Hz. Peygamber'in bir gün mescide girdiğinde cemaatin bir kısmını dua ve zikirle, diğer bir kısmını ilimle meşgul halde görüp. "Ben muallim olarak gönderildim" diyerek ilimle meşgul olanların yanına oturması Asr-ı saadette mescidin eğitim ve öğretim alanındaki fonksiyonunu göstermeye yeterlidir. Hatîb el-Bağdadî, ilim meclisinin zikir meclisine üstünlüğü hakkında bir konu açarak buna dair rivayetleri sıralar. Mescidin bu fonksiyonunun İslam'dan önceye giden bir geçmişi vardır. İmran'ın karısının, doğacak çocuğunu mescidde yetiştirilmek üzere adaması (Al-ı İmran 3 35-37) Mescid-i Aksa'nın buna uygun bir planı olduğunu gösterir.
İslam'da ilk eğitim ve öğretim faaliyetleri Mekke döneminde Darülerkam'da başlamış, Medine'de Mescid-i Nebevinin inşasından sonra buna hız verilmiştir. Mesciddeki öğretim faaliyetleri "meclis" kelimesiyle ifade edilir. Hz. Peygamberin Mescid-i Nebevideki derslerine "meclisü'l-ilm" denilmiştir
Mescidde eğitim ve öğretim sadece erkeklere münhasır değildi: kadınlar için de Mescid-i Nebevide bir gün tahsis edilmişti. Kadınların dinî konulardaki geniş kültürleri, kendilerine Hz. Ömer gibi sertliğiyle tanınan bir halifeye çekinmeden itiraz edebilme cesareti vermiştir. Nitekim Hz. Ömer, mehirlere sınırlama getiren kararından bir hanımın itirazı üzerine vazgeçmiştir.
Mezhep imamları camide yetişmişler ve buralarda ders okutmuşlardır. İmam Şafiî küçük yaşlarda mescitlerdeki ders halkalarına katılmış, daha sonra buralarda ders vermiştir. Ebü Hanîfe kendi mescidinde ders okutur, talebelerinin mescidde yüksek sesle müzakere yapmalarına müsaade ederdi. İmam Malik Mescid-i Nebevide, Hasan-ı Basri Basra Camii'nde öğretimle meşgul olmuşlardır.
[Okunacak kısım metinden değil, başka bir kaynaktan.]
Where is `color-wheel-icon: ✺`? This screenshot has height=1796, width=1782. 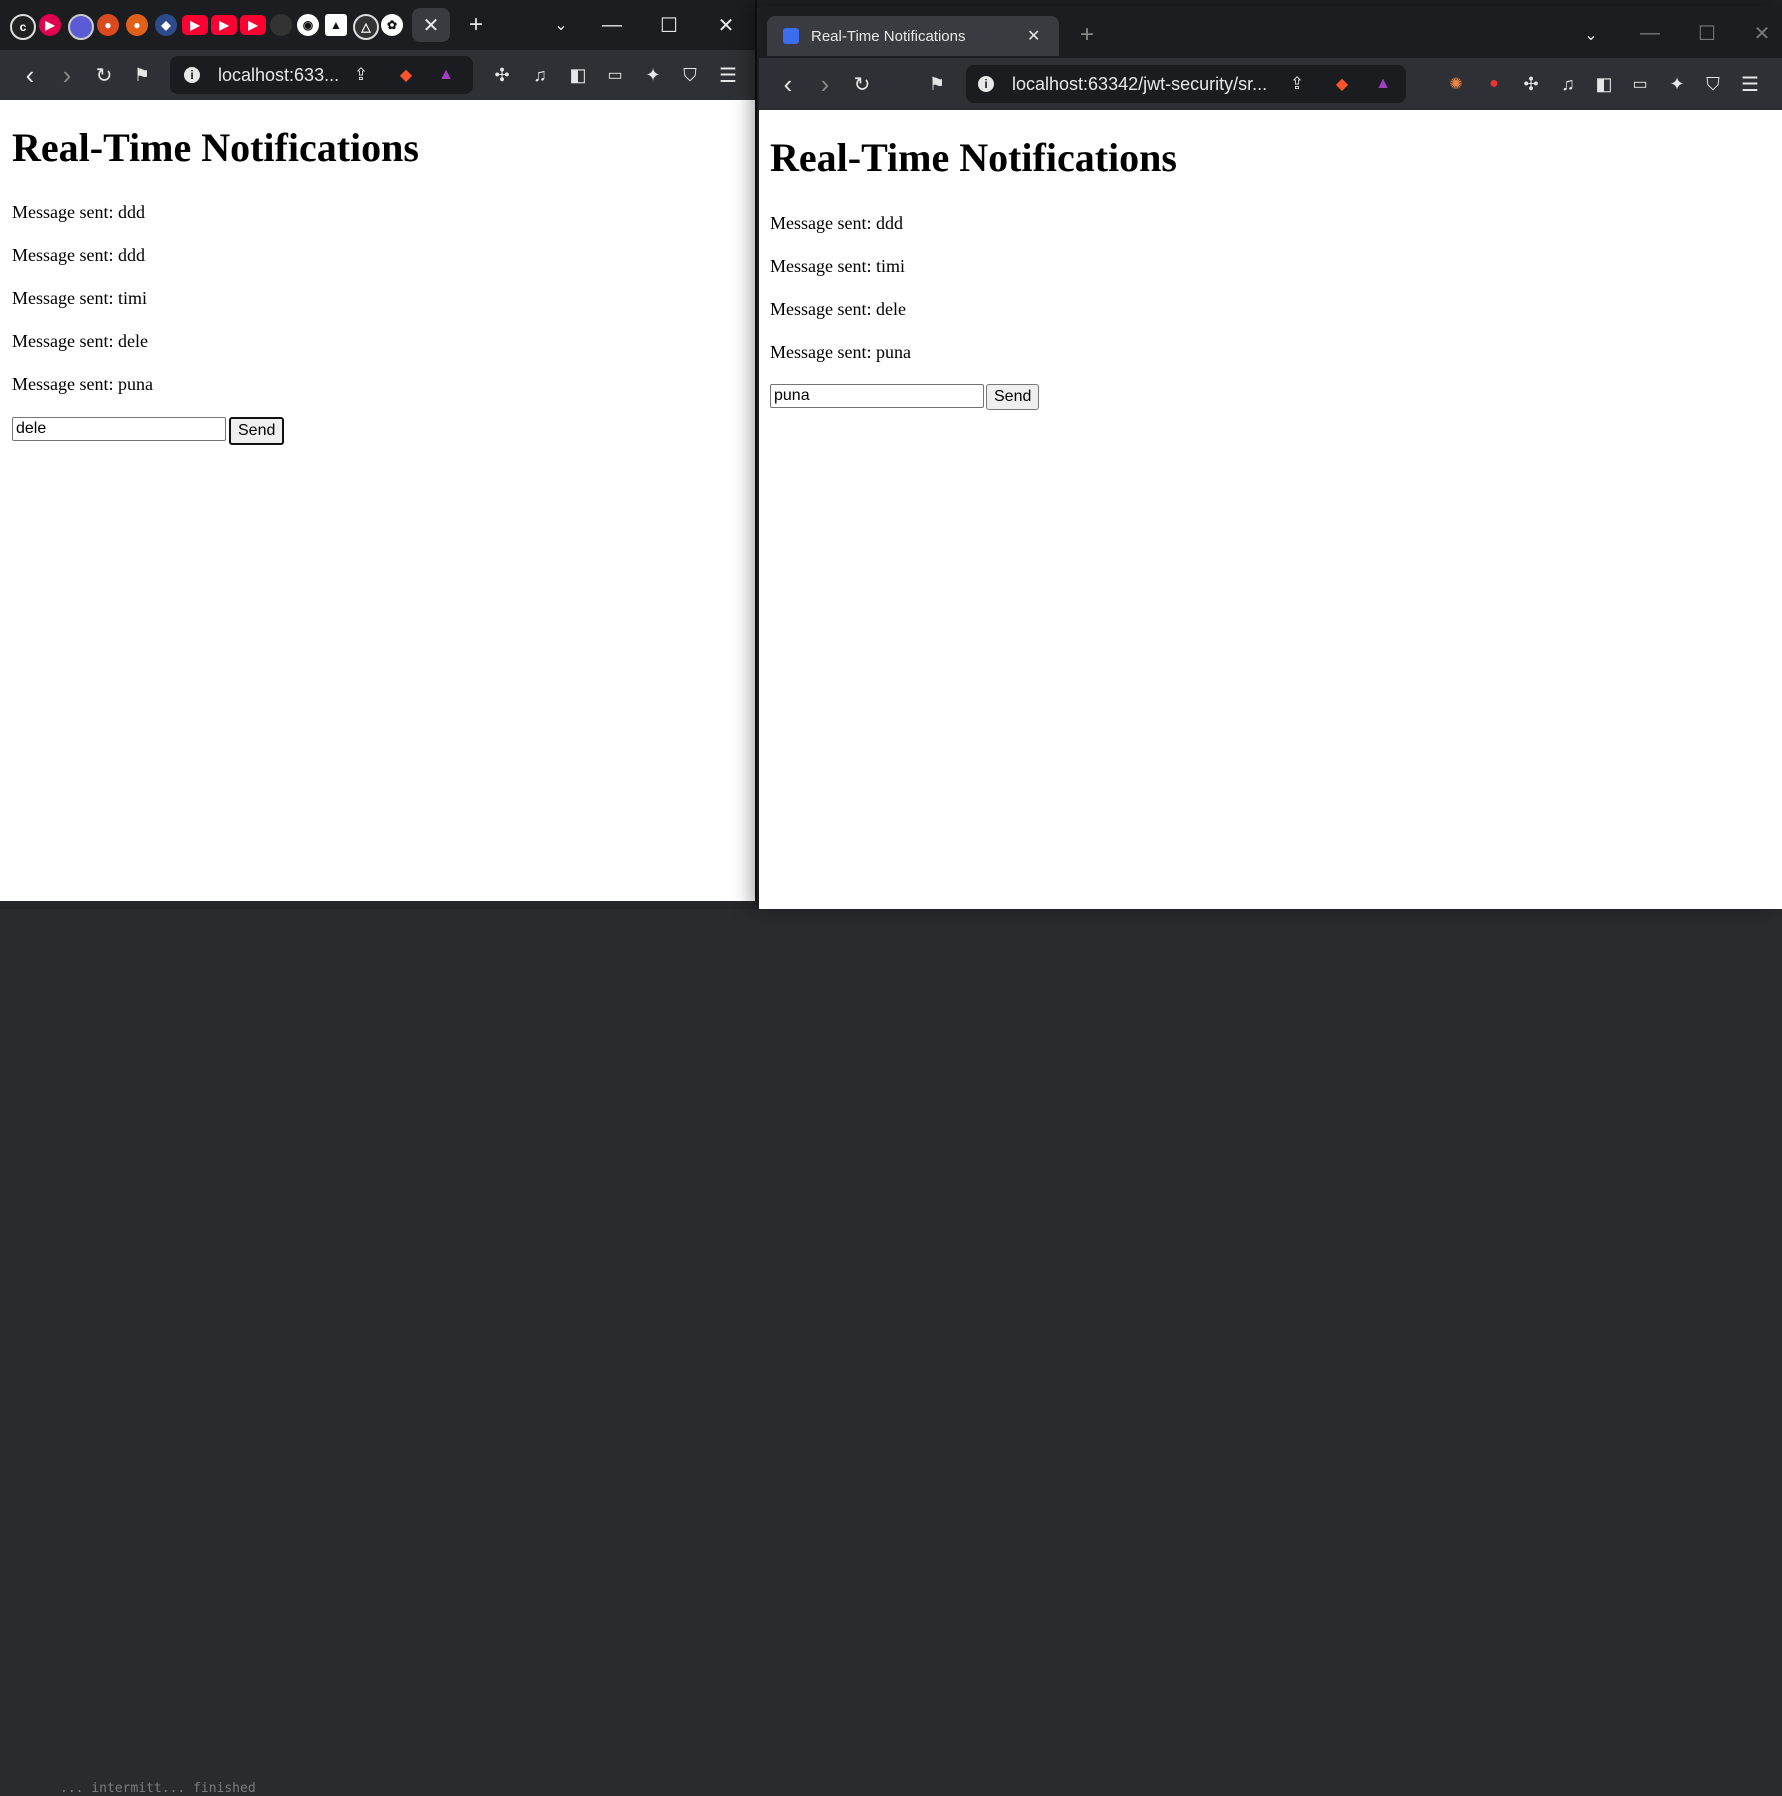 color-wheel-icon: ✺ is located at coordinates (1456, 84).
Tefsir, hadis, tarih, mantık, matematik. cebir, tıp alanlarında oldukça bilgi sahibi olan Taberî gününün bir kısmını eser yazmaya, bir kısmını mescidde ders vermeye ayırırdı.
Mescidler sadece dinî eğitim ve öğretimin yapıldığı yerler değildi. Kur'an ve hadisi anlamadaki öneminden dolayı daha ilk asırlardan itibaren edebiyat, bilhassa eski Arap şiiri de bu derslerin konuları arasına girmiştir. Camilerde nazarî tıp dersleri dahi verilmiştir. Mesela V. (XI.) yüzyılda Hakim-Biemrillah devrinde İbnü'l-Heysem Ezher Camii'nde tıp dersleri veriyordu.
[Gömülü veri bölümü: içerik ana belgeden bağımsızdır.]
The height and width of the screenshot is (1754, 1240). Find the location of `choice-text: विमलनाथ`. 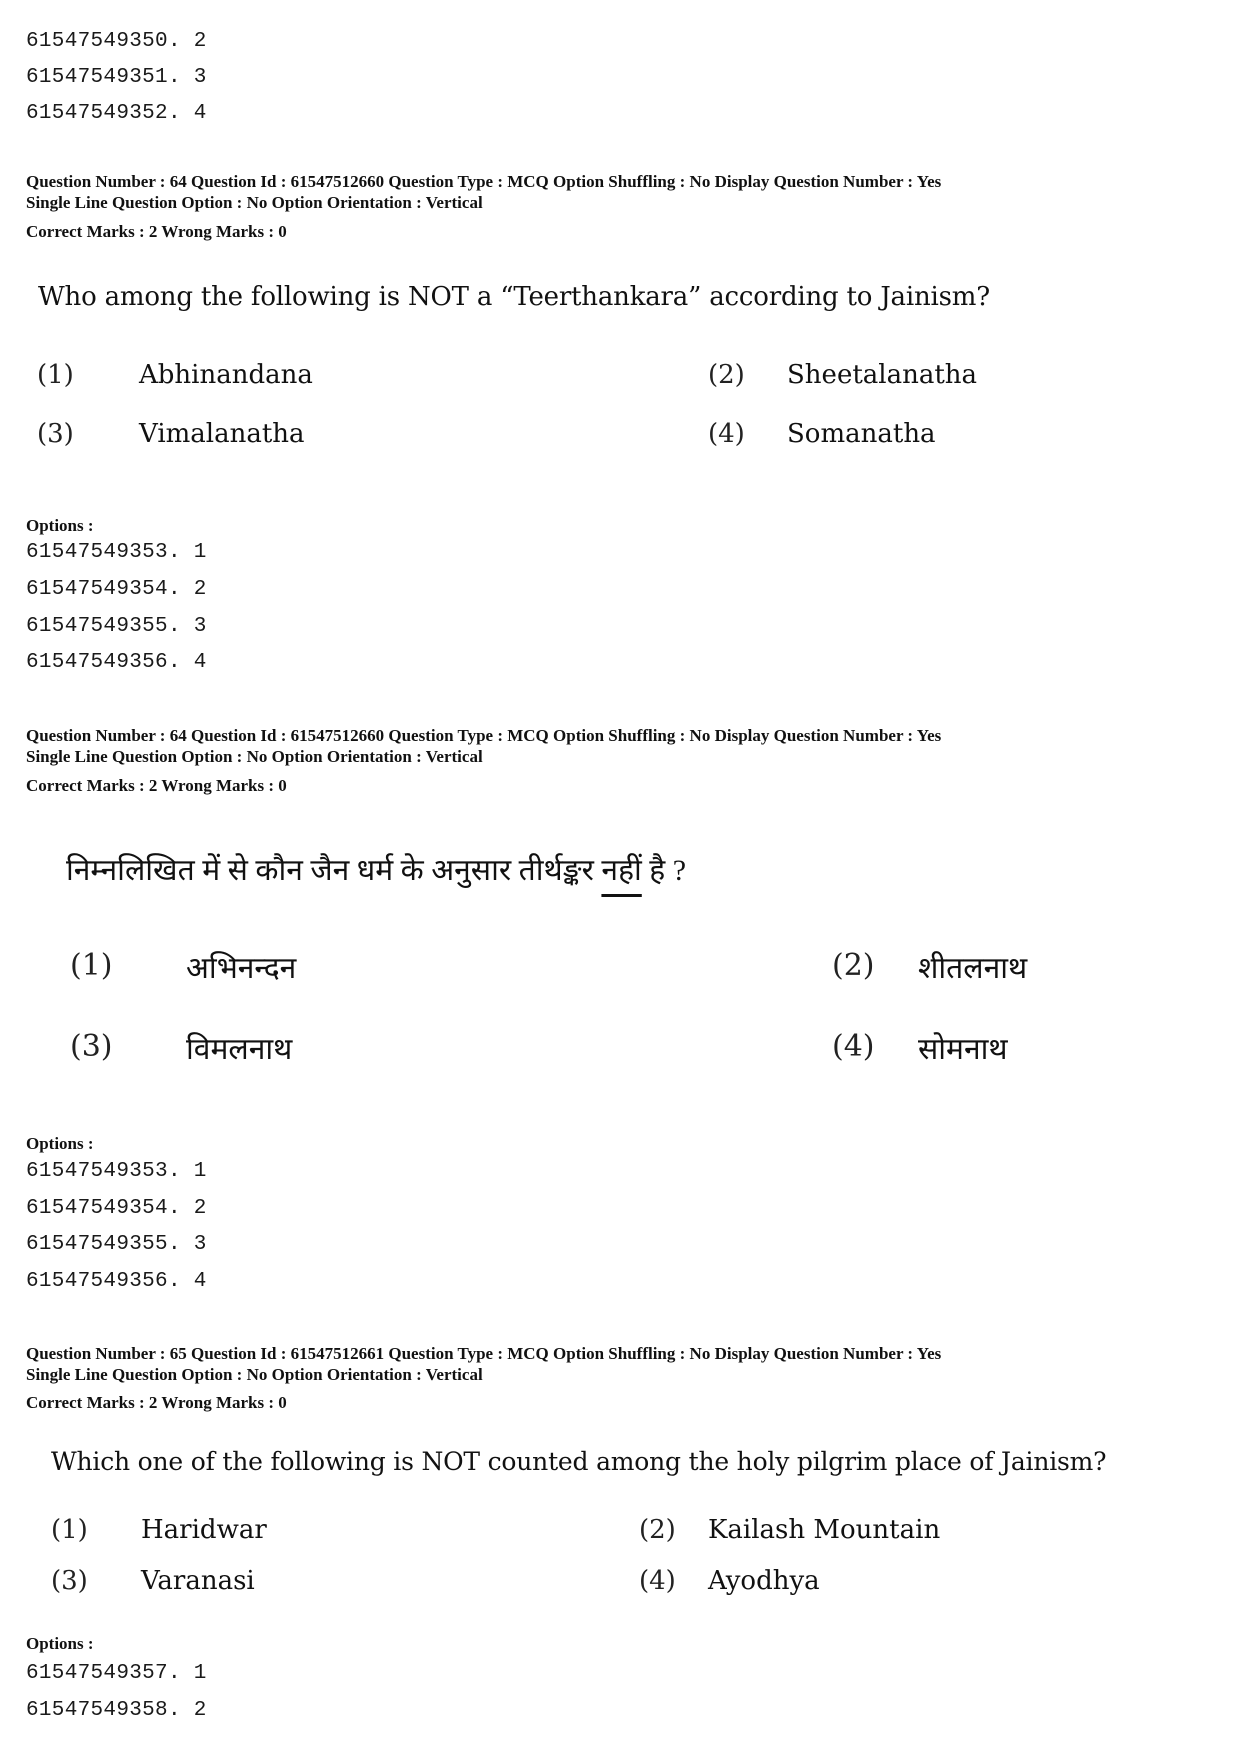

Camilerin eğitim ve öğretim mahalli olarak kullanılması geleneği Osmanlılarda da başlangıçtan beri benimsenen ve devam ettirilen bir uygulama olmuştur. Osmanlı medreselerinde mevcut odalarda (hücreler) öğrenci ikamet etmekte, medrese dershanesinde belirli dersleri görmekte, bunun dışında genel dersleri camilerde takip etmekteydi.
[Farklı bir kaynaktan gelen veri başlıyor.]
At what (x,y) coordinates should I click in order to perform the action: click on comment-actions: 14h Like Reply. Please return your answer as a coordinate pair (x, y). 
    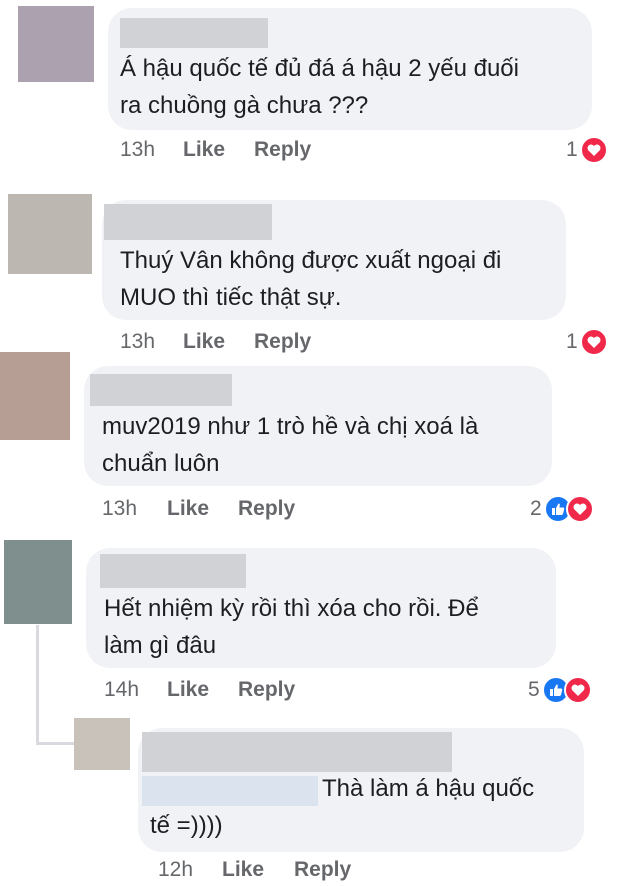
    Looking at the image, I should click on (310, 691).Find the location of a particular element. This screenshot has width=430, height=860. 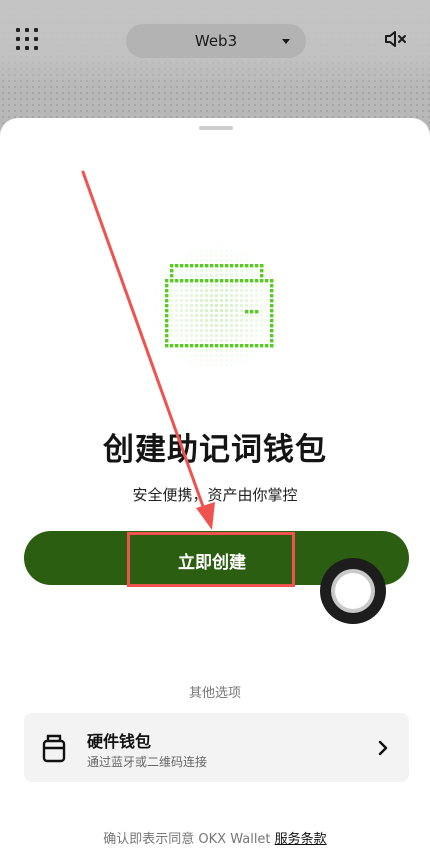

hardware-wallet-icon is located at coordinates (54, 748).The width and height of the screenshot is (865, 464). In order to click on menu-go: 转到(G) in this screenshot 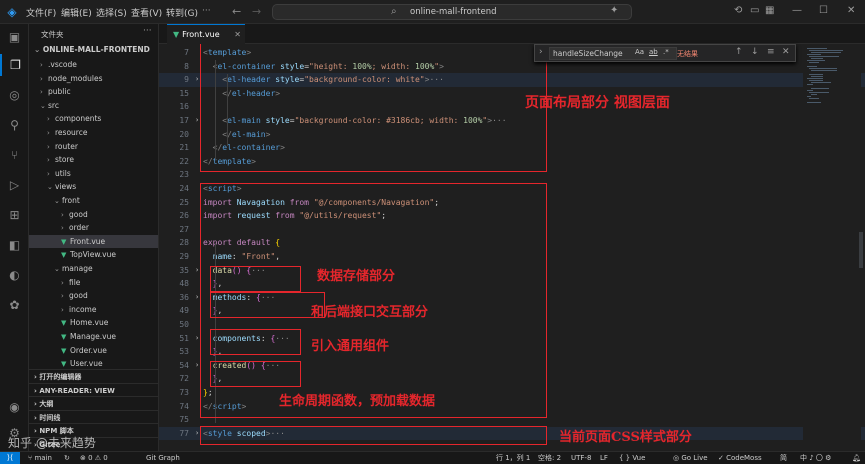, I will do `click(182, 12)`.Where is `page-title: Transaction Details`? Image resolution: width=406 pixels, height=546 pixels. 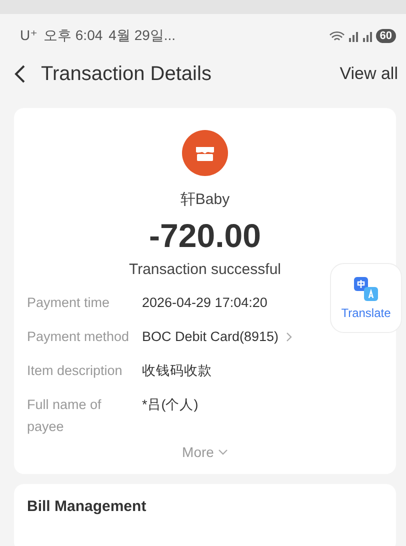 page-title: Transaction Details is located at coordinates (126, 74).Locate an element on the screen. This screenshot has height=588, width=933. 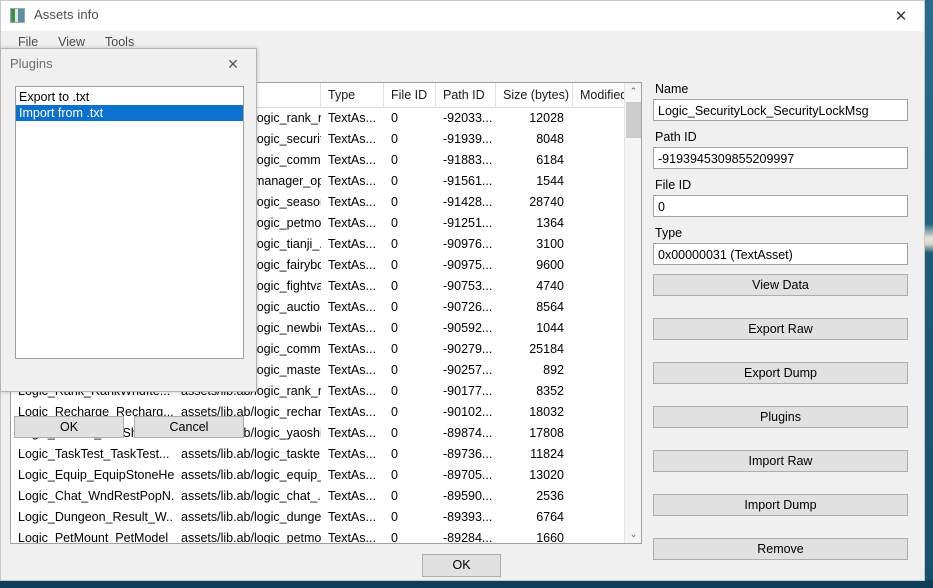
close-icon: ✕ is located at coordinates (901, 16).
Osmanlı döneminde şehir, kasaba ve köylerde sübyan mektebi olmayan yerlerde camilerin çocukların eğitimi için okul olarak kullanılması çok yaygındı. Bu gelenek, özellikle 1950'lerden itibaren yaz aylarında ilkokul öğrencilerine camilerde Kur an öğretilmesi ve bazı sürelerin ezberletilmesi şeklinde devam etmektedir.
Camiler ve Din Görevlileri haftası tüm imamlara ve müezzinlere hayırlı olsun.